The Belgian artist Georges Emile Alexandre Drains is another illustrator who has all but disappeared from the record. We know more about his father, Albert Edouard (‘Alexandre’) Drains (1855–1925) than about the son, because in 1897 Alexandre founded the first Belgian film company, Optique Belge, with a plan to film scenes in the Congo for exhibition at the Brussels World Fair. Because of a failure in developing the films were taken but not shown; however, Alexandre took films of exhibits at the fair, including scenes of a Congo village which had been shipped over to Belgium.

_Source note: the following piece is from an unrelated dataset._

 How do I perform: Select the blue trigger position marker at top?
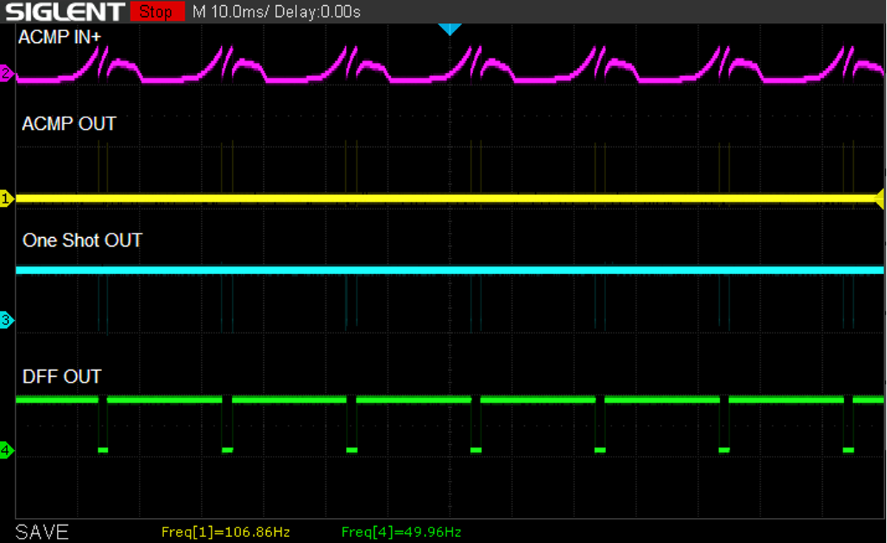click(449, 29)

Coming back to Georges, we first find him as the author and illustrator of a small book of poems, Les semailles (The Sowing), published by the Association of Belgian Writers in 1913. In 1914 he exhibited at the Exposition Générale des Beaux-Arts’ Salon Triennale in Brussels, where his best-known painting, ‘Le Pélican’, was on display.
From his Brussels studio at 70 rue Coudenberg he continued to produce paintings, which gradually moved from the figurative to the Art Deco, so by the time he was commissioned by Simon Kra at the prestigious Paris publishing house Éditions du Sagittaire to illustrate Alfred Jarry’s Gestes his style had become much more experimental and decorative. It was a process that was to continue through the other two books he illustrated in the early 1920s, but after Les complaintes he seems to disappear completely, and we have found no further information about the man or his work.